**Directions for this task**
Beginning with the line that holds "669x309 pixels." in the data below, give again every line through the one that holds "The image size", exactly as written.

**Records supplied**

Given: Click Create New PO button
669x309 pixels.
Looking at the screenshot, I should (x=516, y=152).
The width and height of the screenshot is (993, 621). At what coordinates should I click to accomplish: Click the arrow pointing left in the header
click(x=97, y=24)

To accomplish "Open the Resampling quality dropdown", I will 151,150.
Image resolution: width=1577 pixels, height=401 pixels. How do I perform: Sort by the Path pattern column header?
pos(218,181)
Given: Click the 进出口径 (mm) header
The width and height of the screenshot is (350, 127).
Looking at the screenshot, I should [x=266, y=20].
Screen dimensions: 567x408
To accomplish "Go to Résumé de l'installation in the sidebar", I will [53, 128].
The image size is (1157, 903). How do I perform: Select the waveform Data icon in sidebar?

...

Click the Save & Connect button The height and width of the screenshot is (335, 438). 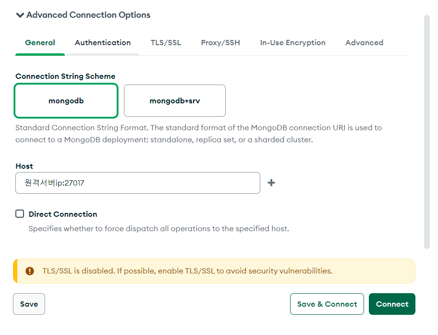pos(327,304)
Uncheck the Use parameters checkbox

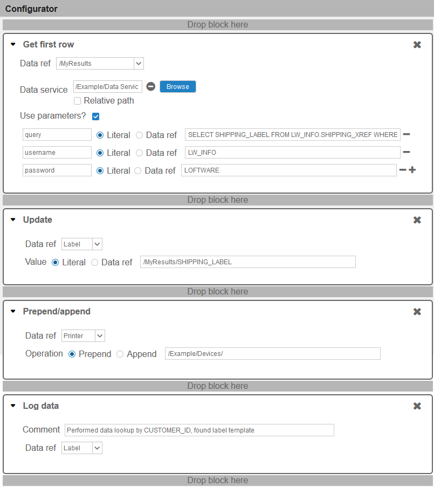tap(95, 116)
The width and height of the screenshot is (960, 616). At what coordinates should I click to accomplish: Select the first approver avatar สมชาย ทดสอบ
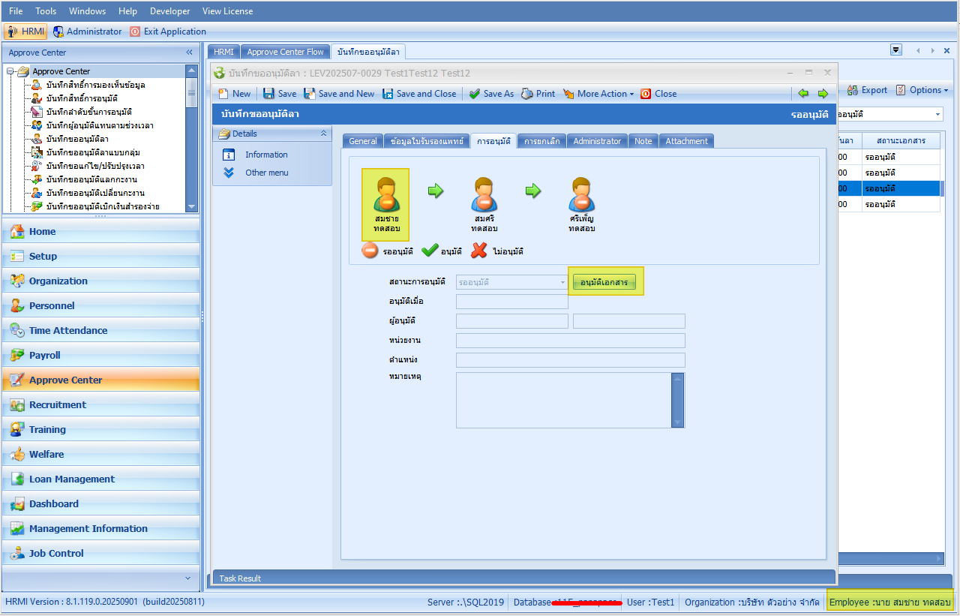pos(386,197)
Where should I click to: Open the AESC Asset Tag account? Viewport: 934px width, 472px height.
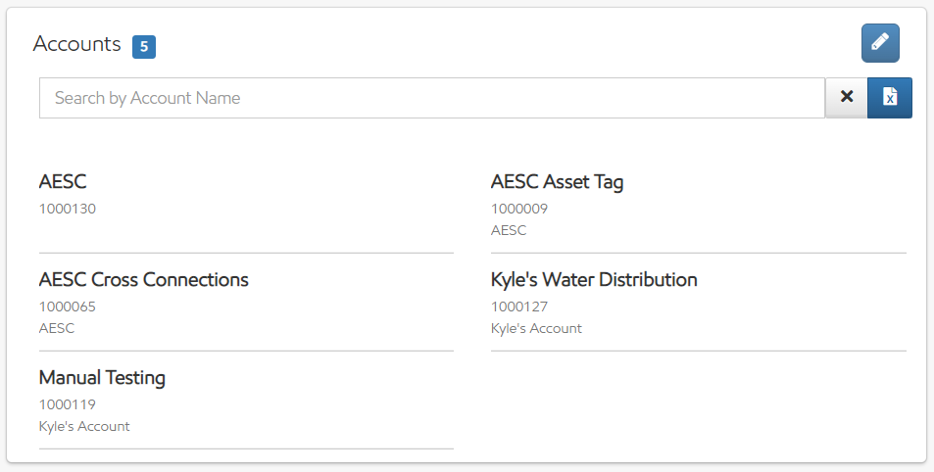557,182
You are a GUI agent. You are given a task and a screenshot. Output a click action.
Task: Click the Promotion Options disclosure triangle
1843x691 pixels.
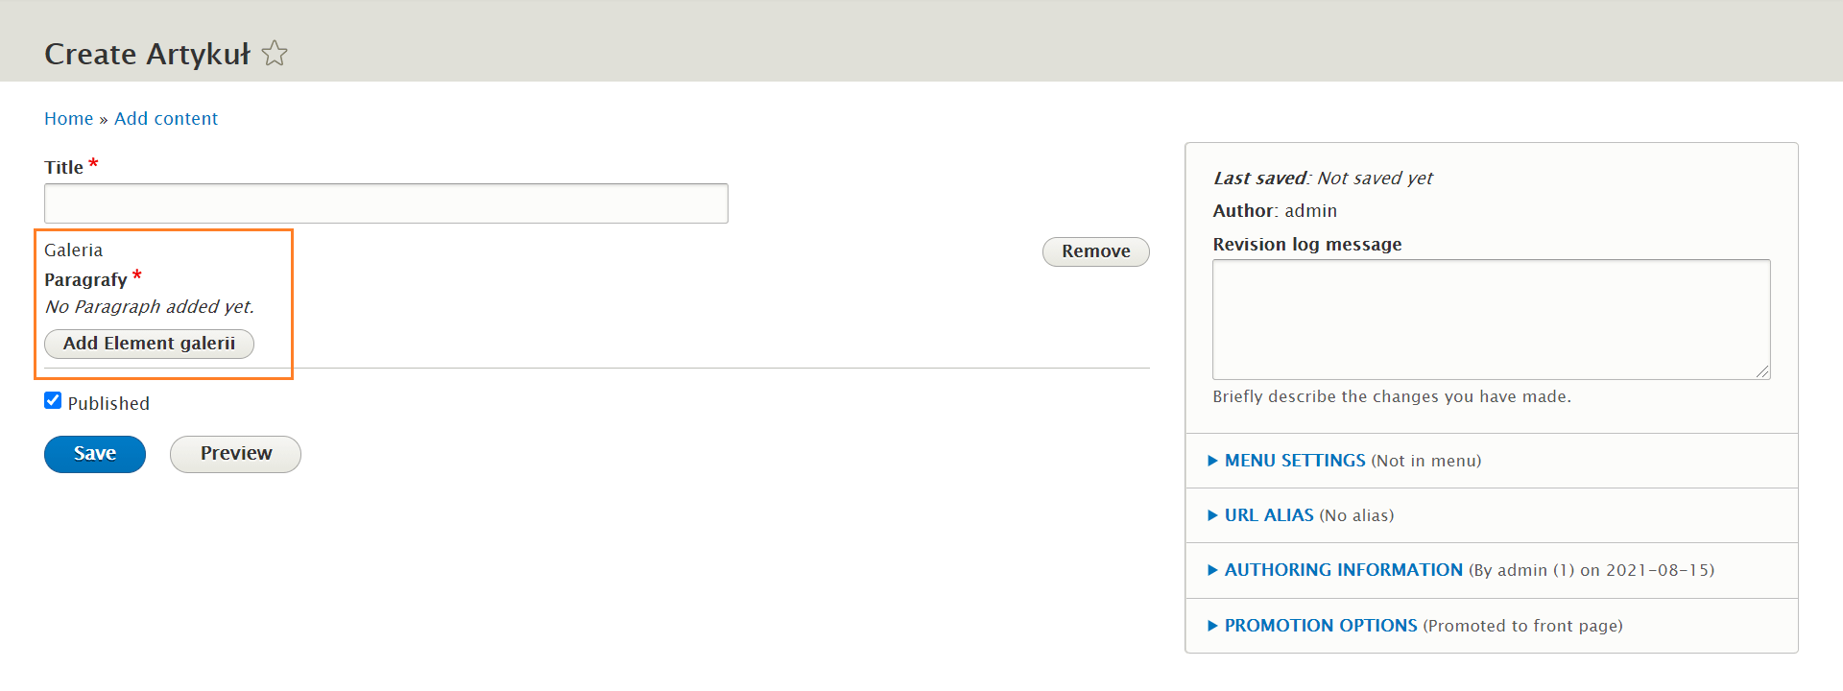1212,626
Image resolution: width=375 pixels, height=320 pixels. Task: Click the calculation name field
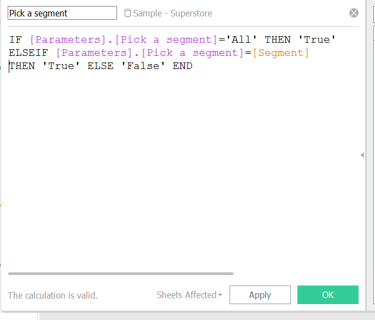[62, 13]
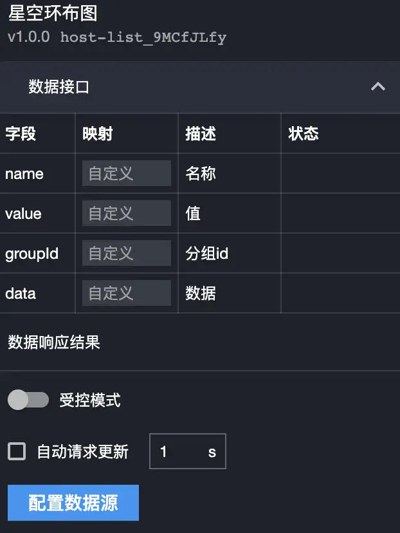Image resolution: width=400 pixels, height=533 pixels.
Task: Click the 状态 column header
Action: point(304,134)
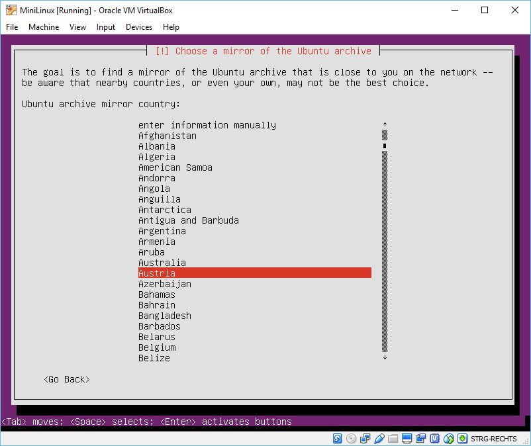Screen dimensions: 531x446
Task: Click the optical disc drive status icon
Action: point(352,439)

**Written answer**
669x309 pixels.
Looking at the screenshot, I should (x=516, y=152).
The width and height of the screenshot is (993, 621). At what coordinates should I click to accomplish: Click the arrow pointing left in the header
click(x=97, y=24)

To accomplish "Open the Resampling quality dropdown", I will 151,150.
Image resolution: width=1577 pixels, height=401 pixels. How do I perform: Sort by the Path pattern column header?
pos(218,181)
Given: Click the 进出口径 (mm) header
The width and height of the screenshot is (350, 127).
Looking at the screenshot, I should [x=266, y=20].
Screen dimensions: 567x408
To accomplish "Go to Résumé de l'installation in the sidebar", I will [53, 128].
The image size is (1157, 903). How do I perform: Select the waveform Data icon in sidebar?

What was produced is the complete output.